The Angling Report is a monthly newsletter in which subscribers as well as staff writers discuss the good, bad, and ugly of various destinations worldwide. It is a very influential pulication for those who travel in terms of where they may or may not go and is essentially for angler by anglers.
In a nutshell, Gespg (the Mic Mac band in Gasp) sought to obtain access to the York, Dartmouth, and St. Jean Rivers over a year ago for the purpose of economic development and job creation for their community. They had a 5 year agreement which was signed with the Government of Quebec that covered fishing and hunting activities for members of their Community. The agreement was through Sept 30, 2007 (the article in the Angling Report listed the term as being thru Sept 2006- I presume that was either a typo or miscommunication). That agreement allowed Gespeg to net a certain number of salmon in each of the 3 rivers for Community purposes. It also gave a few fishing days at no charge to members of the Gespeg Community as well. Further, Gespeg, through this agreement, agreed to respect the fishing regulations such as fly fishing (when they fished for sport and individual consumption) as well as to conform to the regulations regarding fishing sectors, etc. Certainly there are more details in the agreement but that is the heart of the agreement relative to fishing, their, rights, and what the present situation is.

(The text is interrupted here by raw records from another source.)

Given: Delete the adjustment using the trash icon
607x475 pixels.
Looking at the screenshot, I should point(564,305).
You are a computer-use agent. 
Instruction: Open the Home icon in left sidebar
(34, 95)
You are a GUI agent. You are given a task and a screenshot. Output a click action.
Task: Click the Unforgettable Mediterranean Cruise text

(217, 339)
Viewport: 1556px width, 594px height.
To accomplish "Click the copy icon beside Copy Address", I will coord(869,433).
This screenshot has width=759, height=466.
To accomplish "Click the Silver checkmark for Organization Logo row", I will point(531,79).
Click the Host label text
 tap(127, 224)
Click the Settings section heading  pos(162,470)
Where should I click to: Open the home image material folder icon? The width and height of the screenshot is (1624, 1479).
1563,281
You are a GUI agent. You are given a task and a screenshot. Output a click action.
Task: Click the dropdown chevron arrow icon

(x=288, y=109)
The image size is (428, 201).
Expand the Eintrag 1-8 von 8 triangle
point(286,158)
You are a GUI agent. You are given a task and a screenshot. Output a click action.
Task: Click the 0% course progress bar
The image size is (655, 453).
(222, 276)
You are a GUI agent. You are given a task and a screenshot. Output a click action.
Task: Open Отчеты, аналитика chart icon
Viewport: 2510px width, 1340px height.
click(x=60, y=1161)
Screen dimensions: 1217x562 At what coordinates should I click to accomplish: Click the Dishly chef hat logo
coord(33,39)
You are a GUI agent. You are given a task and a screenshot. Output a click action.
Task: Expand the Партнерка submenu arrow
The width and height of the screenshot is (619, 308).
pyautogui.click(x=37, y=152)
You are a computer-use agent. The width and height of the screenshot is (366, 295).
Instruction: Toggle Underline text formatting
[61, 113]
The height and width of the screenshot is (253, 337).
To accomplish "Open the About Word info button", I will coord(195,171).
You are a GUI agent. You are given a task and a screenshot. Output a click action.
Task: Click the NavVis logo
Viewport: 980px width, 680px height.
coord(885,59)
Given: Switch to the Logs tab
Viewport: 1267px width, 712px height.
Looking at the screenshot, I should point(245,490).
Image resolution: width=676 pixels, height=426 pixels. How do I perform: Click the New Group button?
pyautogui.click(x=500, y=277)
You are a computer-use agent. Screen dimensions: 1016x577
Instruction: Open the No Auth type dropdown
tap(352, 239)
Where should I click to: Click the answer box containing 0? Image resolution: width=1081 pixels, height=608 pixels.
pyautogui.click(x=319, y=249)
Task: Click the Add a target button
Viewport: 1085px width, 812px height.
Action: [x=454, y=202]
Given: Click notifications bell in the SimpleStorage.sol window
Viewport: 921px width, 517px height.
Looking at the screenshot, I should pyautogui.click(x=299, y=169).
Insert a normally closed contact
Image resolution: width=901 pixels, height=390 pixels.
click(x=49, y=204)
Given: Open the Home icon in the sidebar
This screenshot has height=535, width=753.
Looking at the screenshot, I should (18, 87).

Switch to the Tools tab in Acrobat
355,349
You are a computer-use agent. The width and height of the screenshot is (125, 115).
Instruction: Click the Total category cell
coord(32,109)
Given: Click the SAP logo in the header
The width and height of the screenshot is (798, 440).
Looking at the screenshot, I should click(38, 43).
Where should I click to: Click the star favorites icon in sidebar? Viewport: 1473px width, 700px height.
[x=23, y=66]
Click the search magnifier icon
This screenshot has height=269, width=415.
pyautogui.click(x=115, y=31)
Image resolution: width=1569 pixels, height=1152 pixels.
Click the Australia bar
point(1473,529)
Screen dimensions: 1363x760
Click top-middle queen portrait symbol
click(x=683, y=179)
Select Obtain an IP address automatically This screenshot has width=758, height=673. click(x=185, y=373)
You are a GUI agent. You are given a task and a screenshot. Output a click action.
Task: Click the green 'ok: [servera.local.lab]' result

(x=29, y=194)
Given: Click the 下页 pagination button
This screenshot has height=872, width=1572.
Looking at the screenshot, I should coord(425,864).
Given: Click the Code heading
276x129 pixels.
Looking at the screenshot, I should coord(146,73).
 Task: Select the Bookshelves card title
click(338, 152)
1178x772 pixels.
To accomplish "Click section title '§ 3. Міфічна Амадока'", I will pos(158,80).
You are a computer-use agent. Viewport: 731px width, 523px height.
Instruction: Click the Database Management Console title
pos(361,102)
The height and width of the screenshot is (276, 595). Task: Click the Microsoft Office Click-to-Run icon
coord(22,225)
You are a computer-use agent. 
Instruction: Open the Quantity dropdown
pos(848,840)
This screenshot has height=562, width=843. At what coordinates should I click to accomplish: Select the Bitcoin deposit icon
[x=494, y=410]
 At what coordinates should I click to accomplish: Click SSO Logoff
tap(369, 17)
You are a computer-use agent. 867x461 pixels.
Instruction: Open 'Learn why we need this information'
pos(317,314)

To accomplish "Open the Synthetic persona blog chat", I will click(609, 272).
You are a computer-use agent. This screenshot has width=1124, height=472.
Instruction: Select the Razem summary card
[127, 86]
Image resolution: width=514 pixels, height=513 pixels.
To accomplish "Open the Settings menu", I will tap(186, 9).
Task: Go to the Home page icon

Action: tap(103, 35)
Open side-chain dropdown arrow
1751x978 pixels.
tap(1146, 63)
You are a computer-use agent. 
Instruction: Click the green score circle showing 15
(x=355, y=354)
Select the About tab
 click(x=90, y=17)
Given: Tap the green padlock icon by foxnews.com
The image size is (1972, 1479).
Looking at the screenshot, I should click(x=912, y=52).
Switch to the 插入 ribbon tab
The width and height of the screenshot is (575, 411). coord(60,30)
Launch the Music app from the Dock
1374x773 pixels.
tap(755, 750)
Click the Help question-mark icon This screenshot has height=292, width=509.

There have been discussions with the Government and Gespeg for more than a year with the intent to have a new agreement ready for 2008 that would have taken effect after the prior agreement ended. It is important to note that in Quebec (I suspect it is the same throughout Canada) First Nations dealings are between Governments; theirs as well as either the Provincial or Federal. That said, they have also met with the local Zec representatives along with the Government over the past year as well in order to find a reasonable and viable deal for their Community.
As of a week or so ago, they are no further along then they were when they started over a year ago, manily due to the opposition by the Zec to their plans and desire to pursue economic development and job creation through outfitting. They (Gespeg) made it clear late last summer that if they did not have an acceptable agreement by the start of the 2008 fishing season they would do whatever they had to in order to exercise their native rights. Without a fishing agreement in place, members of their Community are free to fish anywhere they want; that means they could have 5 people from their Community fishing alongside 2 people who had reserved a 2 rod sector on a river. They could do so with fly rods, spinning rods, nets, or whatever they choose. That is the conflict that was apparently alluded to in the article.
I believe the Government and the Zec were made aware of this possibility on a few occassions over the past year and so if there are confrontations or disruptions to fishing it should not be a suprise to them.
If Gespeg chooses to exercise their Native Fishing Rights in such a manner they will NOT affect the fishing of any local anglers or resident anglers on the York, Dartmouth, or lower St. Jean Rivers.
I want to ASSURE clients and prospective clients of Malbaie River Outfitters, and anyone else who is planning on fishing theses 3 rivers and is using an outfitter or guiding company that they will not be affected either; I was given this assurance last fall.
I would suspect that those who will likely be impacted from this will be the privileged people who fish at the Pavillion on the St. Jean River and the upper York River. It will be unfortunate if people's fishing experiences and trips are affected/ruined but that may be the price paid for resolving this conflict.
If I may say so editorially, these rivers are public (save the small portions privately owned with riparian rights) and not the property of any 1 organization. First Nations were in the Gaspe long before anyone who came from Europe to settle there and courts have upheld Native Rights time and time again. There is plenty of room on these rivers for the public as well as for a presence from a First Nations band looking to better their community through job creation and economic development. A great example of this is the First Nations Outfitting Operation on the Grand Cascapedia River whereby they have access to rods through their Native Rights, and they operate side by side with private camps and a society (similar to a zec).
In conlcusion, my intention for responding in this thread is to assure clients and prospective clients of Malbaie River Outfitters not to be concerned regarding their trips to the Gaspe. I have no intention of debating this issue; it is an issue that exists between Gespeg and the Government of Quebec. For everyone's sake I hope it is resolved without issue to anyone.